**Supplied data:**
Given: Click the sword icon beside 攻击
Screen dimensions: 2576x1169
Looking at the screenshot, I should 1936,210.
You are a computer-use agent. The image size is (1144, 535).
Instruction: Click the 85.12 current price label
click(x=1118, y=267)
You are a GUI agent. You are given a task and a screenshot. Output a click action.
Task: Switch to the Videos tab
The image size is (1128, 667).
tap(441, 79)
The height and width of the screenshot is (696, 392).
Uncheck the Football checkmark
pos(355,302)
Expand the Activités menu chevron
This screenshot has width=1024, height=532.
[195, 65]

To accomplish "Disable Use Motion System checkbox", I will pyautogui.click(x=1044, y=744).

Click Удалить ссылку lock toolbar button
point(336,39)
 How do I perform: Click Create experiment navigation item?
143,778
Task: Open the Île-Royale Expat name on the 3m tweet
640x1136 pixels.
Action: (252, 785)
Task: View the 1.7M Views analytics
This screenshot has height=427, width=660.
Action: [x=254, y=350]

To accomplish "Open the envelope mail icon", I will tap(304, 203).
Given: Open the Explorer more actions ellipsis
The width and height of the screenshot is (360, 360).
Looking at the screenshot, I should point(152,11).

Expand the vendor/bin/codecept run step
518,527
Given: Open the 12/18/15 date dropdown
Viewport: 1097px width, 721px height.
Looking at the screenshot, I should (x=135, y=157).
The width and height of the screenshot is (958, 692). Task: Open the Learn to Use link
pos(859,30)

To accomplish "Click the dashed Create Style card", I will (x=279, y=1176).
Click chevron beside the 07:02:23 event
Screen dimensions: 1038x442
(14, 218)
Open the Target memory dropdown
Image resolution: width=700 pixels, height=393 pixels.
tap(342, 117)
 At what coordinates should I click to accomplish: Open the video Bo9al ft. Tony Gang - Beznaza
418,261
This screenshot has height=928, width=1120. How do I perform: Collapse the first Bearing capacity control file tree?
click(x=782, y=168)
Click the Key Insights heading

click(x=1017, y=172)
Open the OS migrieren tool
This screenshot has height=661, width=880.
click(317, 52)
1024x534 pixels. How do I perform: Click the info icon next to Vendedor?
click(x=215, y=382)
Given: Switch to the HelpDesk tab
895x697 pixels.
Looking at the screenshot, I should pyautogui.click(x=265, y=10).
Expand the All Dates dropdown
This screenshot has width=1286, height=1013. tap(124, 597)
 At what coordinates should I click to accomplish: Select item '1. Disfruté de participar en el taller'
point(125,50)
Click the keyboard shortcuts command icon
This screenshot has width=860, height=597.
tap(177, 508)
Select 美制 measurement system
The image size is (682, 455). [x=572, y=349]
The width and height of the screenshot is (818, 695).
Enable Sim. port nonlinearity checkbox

**Work instructions:**
Retype, exactly and in full, the lines above from the one containing "You are a GUI" through the one containing "Given: Switch to the HelpDesk tab".

**Response to the exercise:**
You are a GUI agent. You are given a task and a screenshot. Output a click action.
Task: Switch to the Videos tab
The image size is (1128, 667).
tap(441, 79)
The height and width of the screenshot is (696, 392).
Uncheck the Football checkmark
pos(355,302)
Expand the Activités menu chevron
This screenshot has width=1024, height=532.
[195, 65]

To accomplish "Disable Use Motion System checkbox", I will pyautogui.click(x=1044, y=744).

Click Удалить ссылку lock toolbar button
point(336,39)
 How do I perform: Click Create experiment navigation item?
143,778
Task: Open the Île-Royale Expat name on the 3m tweet
640x1136 pixels.
Action: (252, 785)
Task: View the 1.7M Views analytics
This screenshot has height=427, width=660.
Action: [x=254, y=350]

To accomplish "Open the envelope mail icon", I will tap(304, 203).
Given: Open the Explorer more actions ellipsis
The width and height of the screenshot is (360, 360).
Looking at the screenshot, I should point(152,11).

Expand the vendor/bin/codecept run step
518,527
Given: Open the 12/18/15 date dropdown
Viewport: 1097px width, 721px height.
Looking at the screenshot, I should (x=135, y=157).
The width and height of the screenshot is (958, 692). Task: Open the Learn to Use link
pos(859,30)

To accomplish "Click the dashed Create Style card", I will (x=279, y=1176).
Click chevron beside the 07:02:23 event
Screen dimensions: 1038x442
(14, 218)
Open the Target memory dropdown
Image resolution: width=700 pixels, height=393 pixels.
tap(342, 117)
 At what coordinates should I click to accomplish: Open the video Bo9al ft. Tony Gang - Beznaza
418,261
This screenshot has height=928, width=1120. How do I perform: Collapse the first Bearing capacity control file tree?
click(x=782, y=168)
Click the Key Insights heading

click(x=1017, y=172)
Open the OS migrieren tool
This screenshot has height=661, width=880.
click(317, 52)
1024x534 pixels. How do I perform: Click the info icon next to Vendedor?
click(x=215, y=382)
Given: Switch to the HelpDesk tab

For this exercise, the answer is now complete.